Sunday, April 23, 2006

MANLY MEN OF THE MANLY BUSH ERA OF MANLINESS

Even before the bombs started falling in Afghanistan, right-wingers were saying that perhaps 9/11 had been a good thing, at least to some extent, because America seemed to be embracing a new era of respect for manly men -- firefighters and so on.

Well, now it appears that there might have been some truth to all this -- as today's New York Times Style section notes, young men are paying good money to embrace their inner warrior.

Sort of:

We've just been overrun!" Reggie Bennett, a burly 41-year-old in full-body camouflage, shouted to the four young men behind him on a sunny day in the middle of March. "Our plane is down. We're going to our hole-up site!" One by one they followed his signal to move forward, crouching behind trees, carefully navigating through the brush, quickening their pace as they heard threats screamed behind them: "I see you, G.I.! You think you crafty, G.I., but I gonna put you in a cage so you can't get out!" They paused in a dried-up creek bed, Mr. Bennett bringing up the rear. "Keep quiet. There are land mines, B-52's and burnt craters all around us," he warned. "This is what a war zone looks -- "

He was interrupted by a ringing cellphone. "You're going to my voice mail," he said, as he checked the incoming number. "I'm evading now!"


Ah, war is hell, isn't it?

Reggie Bennett runs the Mountain Shepherd Wilderness Survival School in Amherst, Virginia. People (mostly male, mostly young) pay him a lot of money so that they can learn manliness and survival techniques. Now, they could do that for free -- by joining the military -- but they want to be (sort of) military without being in the military. In fact, they want to be (sort of) military without it even seeming like the military:

"They want to pretend they're on 'Lost,' " said Mr. Bennett, referring to the hit drama on ABC about a group of plane crash survivors trying to hack it on a remote island. "They watch those shows and think, 'Hey, that looks pretty cool.'" ...

These kids really do learn to be tough, of course:

"First assess your medical problems -- take care of massive bleeding," Mr. Bennett commanded his troops, who nodded earnestly, even though none appeared to have a scratch. "Now we restore fluids and apply camouflage."

"This is awesome!" exclaimed 23-year-old Garrett Foster, an engineering student.


The survival training gets them to drill down past superficialities to what's really essential:

The men down in Amherst were ... posing for a few last pictures as they rolled up the camouflage ponchos they had been using as shelters. "Wait, my camo's all smudged," Mr. Hightower said. "I look like a goober!" He fixed his makeup and Mr. Brush clicked a few shots before Mr. Bennett came to give them their final instructions.

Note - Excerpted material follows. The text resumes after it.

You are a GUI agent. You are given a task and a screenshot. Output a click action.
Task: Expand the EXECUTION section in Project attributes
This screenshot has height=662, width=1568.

And we're told this can have real-world applications:

A few years ago, [Tom Brown Jr., who runs Tom Brown Jr.'s Tracker School in Waretown, New Jersey] said, a couple who took another one of his classes used the skills they learned to bust a drug deal in their New Jersey neighborhood. "All they did was camouflage up and hide behind some garbage bins and take pictures," he said, "which they anonymously gave to the police."

(What do they say in the news business about stories that are "too good to check"? I love the idea that you would successfully conceal yourself in New Jersey, in some area where drug dealers were operating, by skulking around looking like this.)

Oh, and of course Harvey Mansfield, author of Manliness, is brought on to tell us What This All Means (if I ever write a book, I want his publicist):

Young men sign up for extreme survival courses, [Mansfield] said, because "they are as embarrassed about patriotism as they are about manliness, and to go into the military may seem too conventional."

Oh yeah -- I'm sure that's it. I'm sure they're just embarrassed. It has nothing to do with, y'know, fear of actually getting hurt.

(And if they're embarrassed about patriotism, doesn't that mean it's not conventional? And therefore they'd want to do it?)

This is machismo in the Bush era -- completely ersatz, completely selfish, a simulacrum of a simulacrum.

Come to think of it, that's probably not very different from how Bush sees the real war.